Boston Marathon bomber Dzhokhar Tsarnaev wanted to plead guilty and help the prosecution in exchange for life imprisonment, court documents unsealed Wednesday reveal.
But prosecutors did not make a deal, and Tsarnaev was convicted at trial and sentenced to death for the 2013 bombing, which killed three people and injured hundreds.
According to a document released Wednesday, Tsarnaev "offered to provide certain kinds of cooperation and assistance, in the course of plea negotiations."

But the filing then says, "The government has consistently rejected Tsarnaev's conditional offers."
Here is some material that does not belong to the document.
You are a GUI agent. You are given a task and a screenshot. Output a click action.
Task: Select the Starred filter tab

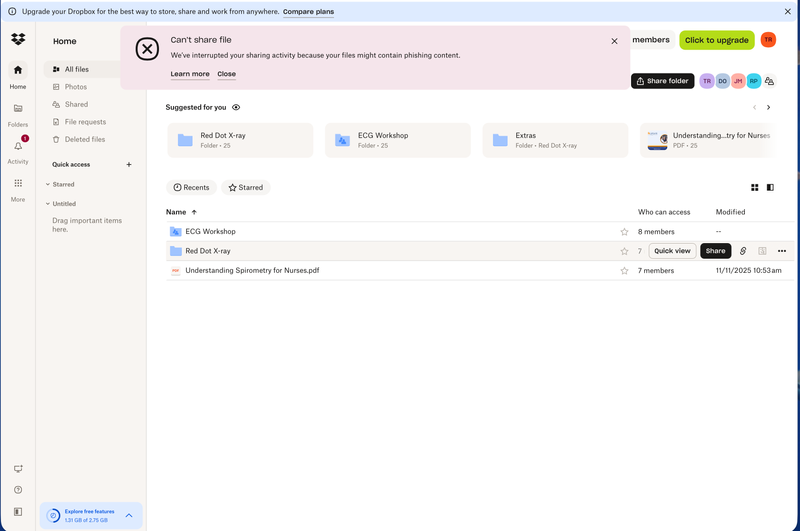245,187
The filing was made in an effort to limit the ability of Tsarnaev's attorneys to raise the issue of the negotiations during the trial itself.
Prosecutors say in the documents that the bomber's attorneys wanted to introduce statements Tsarnaev made that he didn't want to kill "innocents."

Ultimately, news of a possible plea wasn't made public until the day of Tsarnaev's sentencing in April 2015. His willingness to cooperate, however, was not revealed until Wednesday.
In another new detail, prosecutors say that one of the reasons FBI agents questioned Tsarnaev in his hospital bed is because "of the two remote-control detonators used during the Marathon bombings, only one was recovered, suggesting that the Tsarnaevs (or someone else) had retained the other one for possible use with additional bombs."
During interviews from the hospital where he was taken after his capture, Tsarnaev told FBI agents that he and his brother Tamerlan acted alone in building the explosives and planning the attack, according to newly released court documents.
Tamerlan had died after a shootout with police, and Dzhokhar was suffering from gunshot wounds to his face and jaw.
Unable to speak, Dzhokhar answered the FBI agents' questions in handwritten notes.